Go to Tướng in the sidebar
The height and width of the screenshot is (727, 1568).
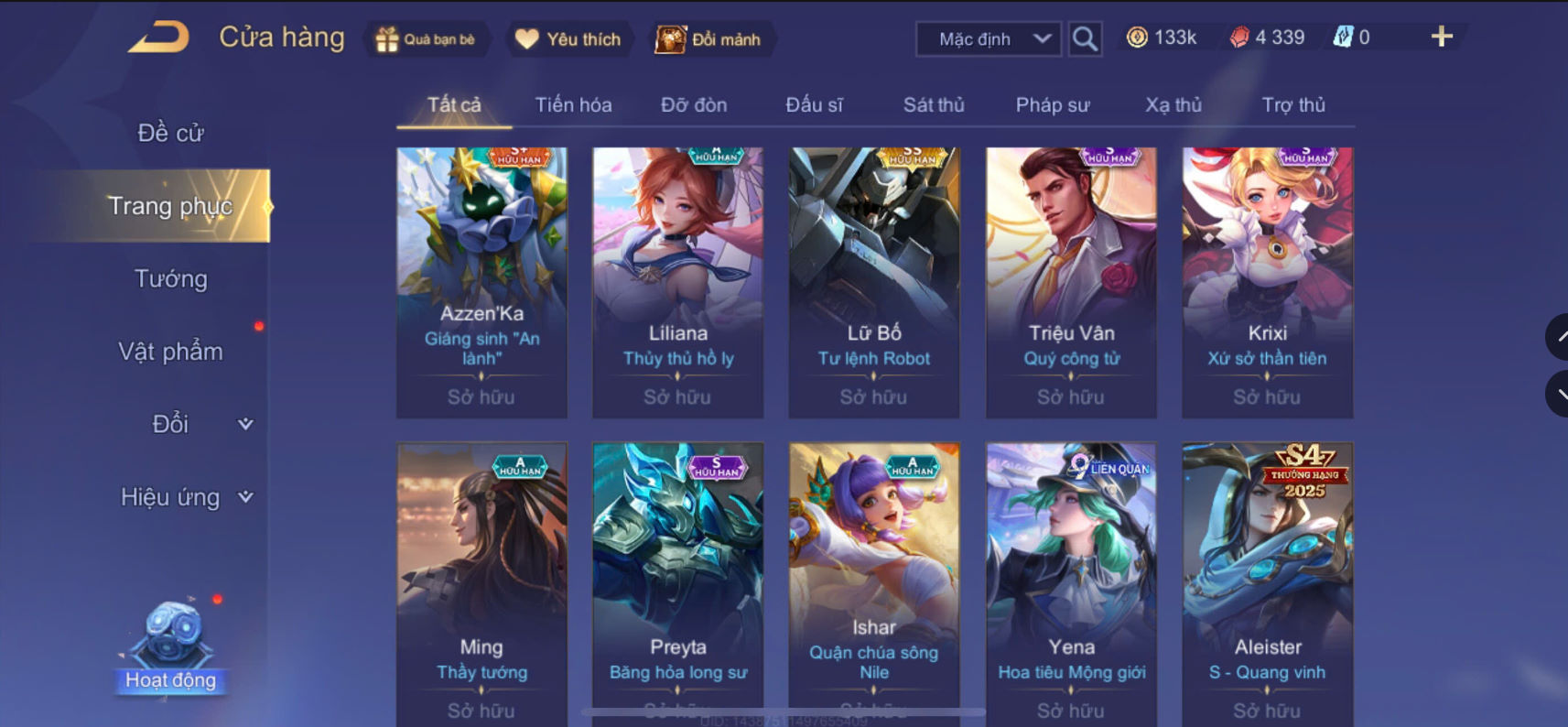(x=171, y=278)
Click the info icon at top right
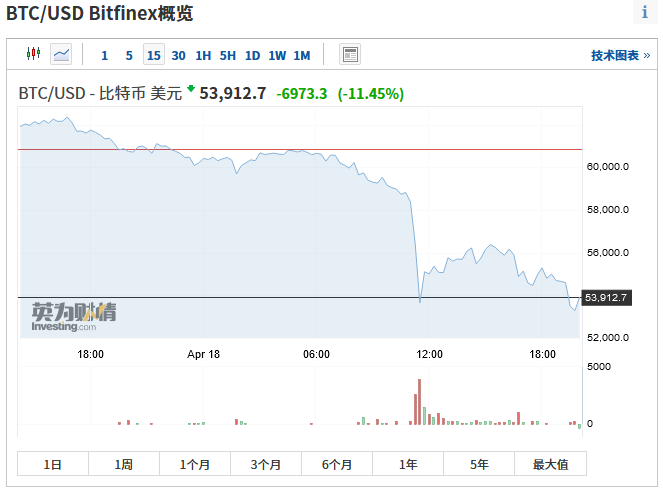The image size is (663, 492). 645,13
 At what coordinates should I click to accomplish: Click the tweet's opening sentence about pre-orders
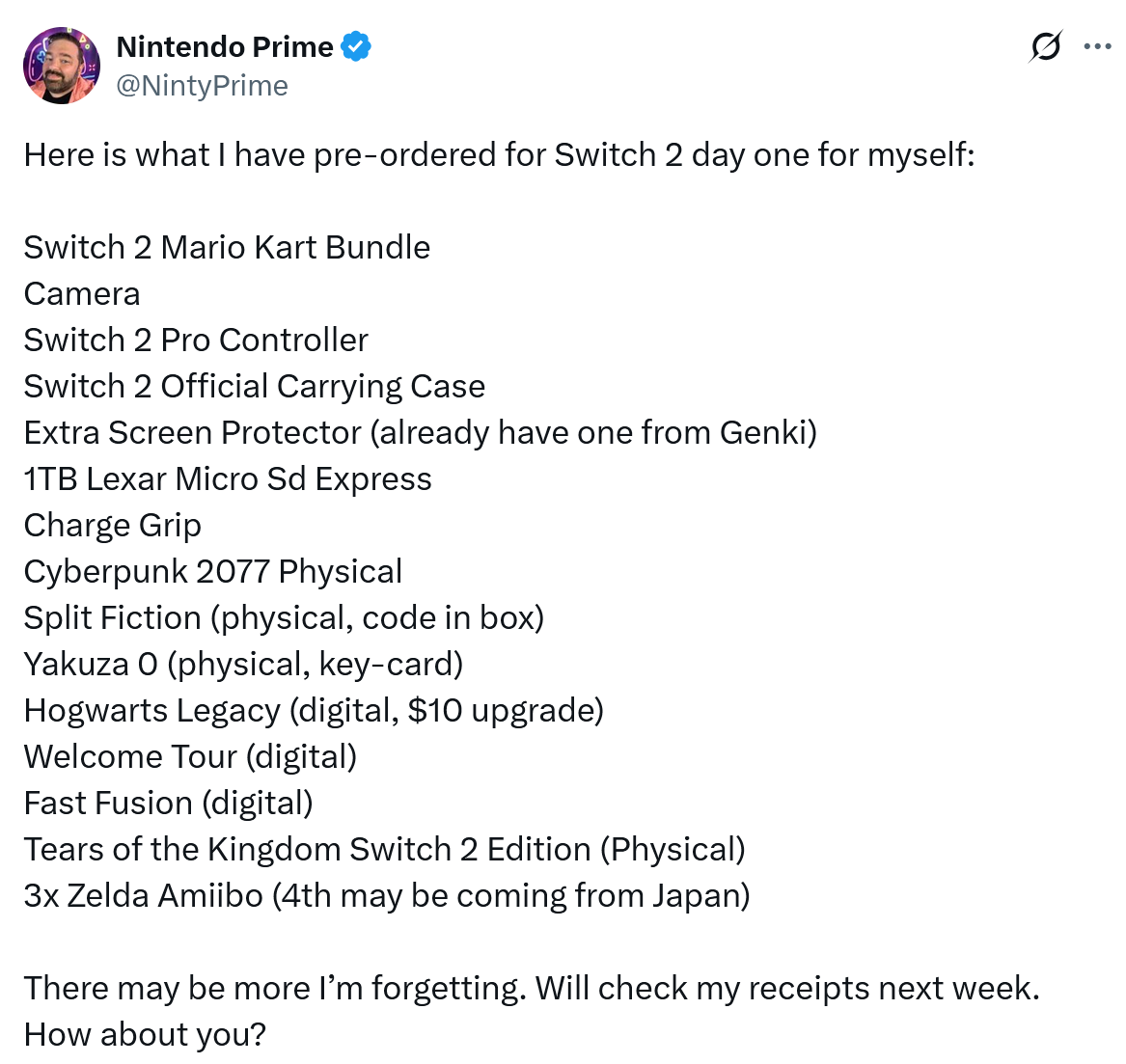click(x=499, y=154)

## Instructions for the task
Return only the lines from the line containing "The height and" through the last line of the records above, both ends included, exactly as written, leaving pictures out.

## Solution to the problem
The height and width of the screenshot is (727, 1568).
(x=171, y=278)
Click the info icon at top right
The image size is (663, 492). 645,13
 At what coordinates should I click to accomplish: Click the tweet's opening sentence about pre-orders
click(x=499, y=154)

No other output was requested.